Your instructions: In the entries below, find the line with "Expand the back history dropdown arrow" and the line with "This screenshot has width=1568, height=306.". Reproduce those two lines and every line between them exactly, and nothing more.

Extracted records:
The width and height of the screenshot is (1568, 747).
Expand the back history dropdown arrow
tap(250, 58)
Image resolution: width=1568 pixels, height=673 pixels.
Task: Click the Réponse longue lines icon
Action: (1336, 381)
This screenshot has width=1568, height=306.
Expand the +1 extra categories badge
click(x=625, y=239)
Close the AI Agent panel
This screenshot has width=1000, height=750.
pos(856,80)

Result for this exercise:
Expand the back history dropdown arrow
tap(250, 58)
Image resolution: width=1568 pixels, height=673 pixels.
Task: Click the Réponse longue lines icon
Action: (1336, 381)
This screenshot has width=1568, height=306.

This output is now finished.